Meditate for More Profitable Decisions
Meditation has become an increasingly popular practice amongst the C-suite elite. And, with CEOs such as Rupert Murdoch (News Corp); Bill Ford (Ford Motor Company); Rick Goings (Tupperware); and Marc Benioff (Salesforce.com) all touting its benefits, executive coaches are picking up on the trend introducing mindful techniques to programmes to calm the mind's "chatter", assist focus and manage stress. But new empirical evidence suggests it's more than just a "feel good" exercise, and as little as 15 minutes of meditation can actually help people make better, more profitable decisions, by increasing resistance to the "sunk cost bias".
The sunk cost bias - also known as the sunk cost fallacy or the sunk cost effect - is recognised as one of the most destructive cognitive biases affecting organisations today. Put simply, it's the tendency to continue an endeavor once an investment has been made in an attempt to recoup or justify "sunk" irrecoverable costs. The phenomenon is not new; psychological scientists have been studying the "escalation of commitment" since the mid-1970s, noting its ability to distort rational thought and skew effective decision-making. Often it's a subconscious action, which can result in millions of dollars being invested into a project, not because it's a sound investment but because millions of dollars have already been spent.
Avoiding the trap
But it's a mind trap you can avoid as suggested by the paper Debiasing the Mind Through Meditation: Mindfulness and the Sunk Cost Bias by Andrew Hafenbrack, INSEAD PhD student in Organisational Behaviour, Zoe Kinias, INSEAD Assistant Professor of Organisational Behaviour and Sigal Barsade, the Joseph Frank Bernstein Professor of Management at The Wharton School. Their research shows just 15 minutes of mindfulness meditation – such as concentrating on breathing or doing a body scan – helps raise resistance to this problematic decision process, and open the way to more rational thinking.
"Prior research shows the more we invest in something (financially, emotionally, or otherwise), the harder it is to give up that investment and the more inclined we are to escalate a commitment," Hafenbrack notes. "In many cases negative emotions; fear, anxiety, regret, even guilt or worry over past decisions, subconsciously play a part in the decision-making process."

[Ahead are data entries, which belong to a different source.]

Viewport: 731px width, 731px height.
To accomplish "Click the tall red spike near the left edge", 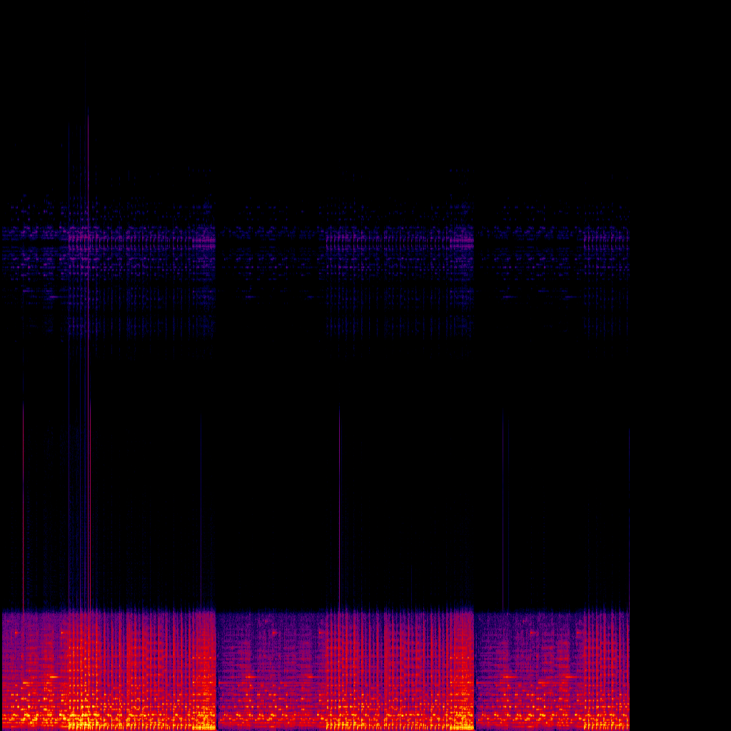I will pyautogui.click(x=24, y=500).
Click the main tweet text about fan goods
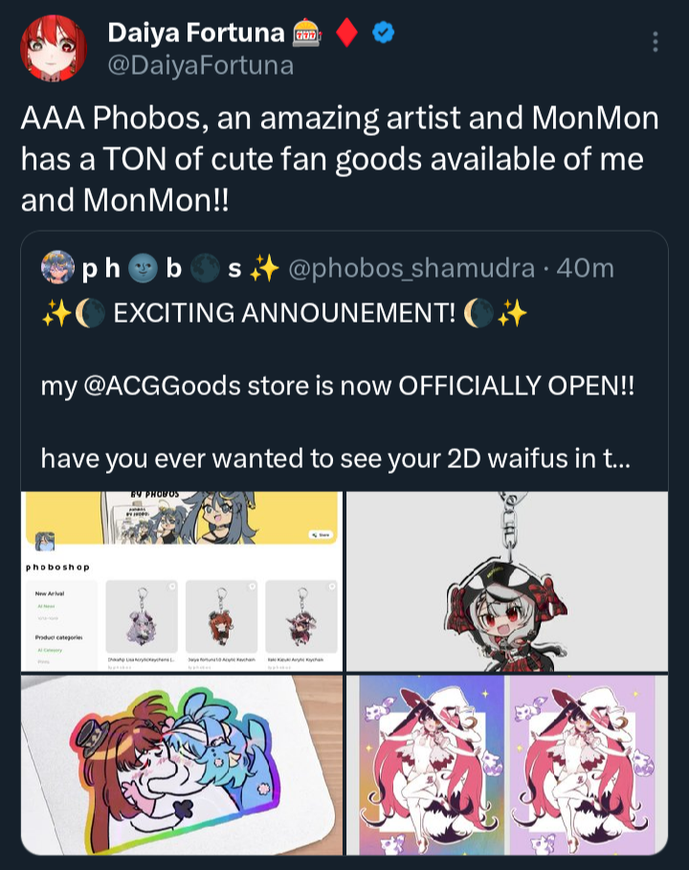 coord(340,159)
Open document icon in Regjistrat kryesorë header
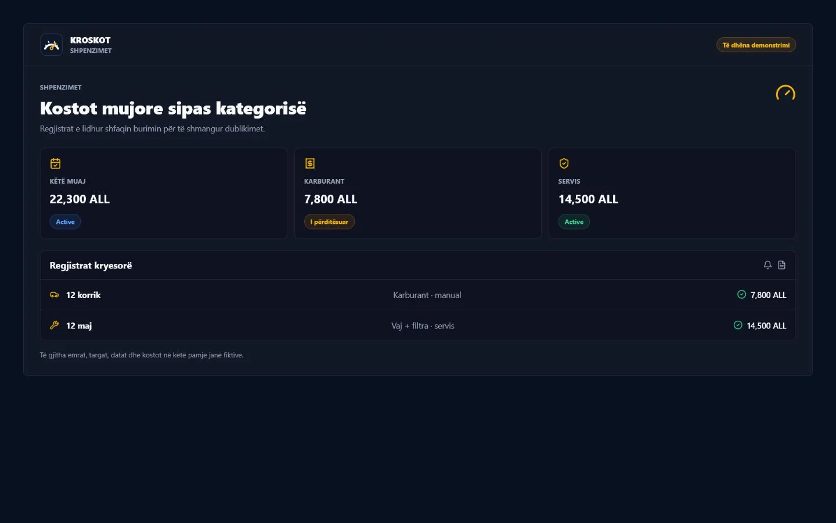The image size is (836, 523). (x=781, y=265)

Most noted examples include the U.S. military campaigns in Vietnam in the 1960s, and more recently in the Middle East, when mounting casualties made it increasingly difficult for the U.S. government to withdraw. On the business front companies regularly fall victim to the bias when faced with decisions on whether to pump money into a product after being scooped by a competitor, or to continue an investment as costs skyrocket beyond initial estimates. Sometimes it's a matter of a product just not selling as well as expected, as was the case with the Concorde supersonic jet when France and Britain continued their investment long after it was known the aircraft was going to be unprofitable.
The sunk cost bias can also be exacerbated by anticipated regret, the result of thinking too much about what may, or may not, occur in the future.
Building resistance
It is the result, says Kinias, of both emotional and temporal processes. MRI brain scans show the mind's natural state constantly jumps around, flicking between ideas, switching from the past to the future to the present in seconds. Through a series of studies Hafenbrack, Kinias and Barsade hypothesised, and found that mindfulness meditation, by focusing on the present, quiets this mind-wandering process, diminishing the negative feelings that distort thinking, thereby boosting resistance to the sunk cost bias.

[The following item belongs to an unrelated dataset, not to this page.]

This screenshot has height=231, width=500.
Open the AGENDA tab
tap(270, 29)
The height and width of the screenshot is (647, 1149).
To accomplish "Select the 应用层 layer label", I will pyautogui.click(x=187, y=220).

They began the research with a correlational study demonstrating the link between trait mindfulness and an individual's ability to resist sunk costs. As people vary in how mindful they are by disposition, volunteers were first assessed for this trait. They were then asked to make decisions based on ten scenarios. Some were business-related; others were simple choices like whether to attend a music festival that had been paid for when illness and bad weather made enjoyment unlikely. As expected, the results indicated that higher trait mindfulness in volunteers translated into their having more resistance to include sunk costs in their decision-making process.
In subsequent studies the team looked at the causal relationship between mindfulness meditation and the sunk cost bias in both laboratory and online settings. In each case, one group of volunteers was led through a breathing meditation (a form of mindfulness meditation) while another (the control group) underwent a mind-wandering induction, a simple procedure replicating the normal mental state.
All volunteers were then given a sunk-cost dilemma and asked to make a decision. In each study – whether it was online or in the laboratory - volunteers who had undergone mindfulness practice were significantly more likely to resist the sunk cost bias.
Letting go
What was surprising, says Kinias, was the magnitude of the affect that came after such a short period of meditation. "In one of our experiments more than half the participants in the control condition committed the sunk cost bias whereas only 22 percent committed it following the 15 minute mindfulness meditation - that's a pretty dramatic effect."
"There may be cases when processing of the past can be useful for making decisions," she concedes, "but what our research suggests is that people make better choices in the present moment when letting go of sunk costs is required to make the best decision."
(Zoe Kinias is an Assistant Professor of Organisational Behaviour at INSEAD.)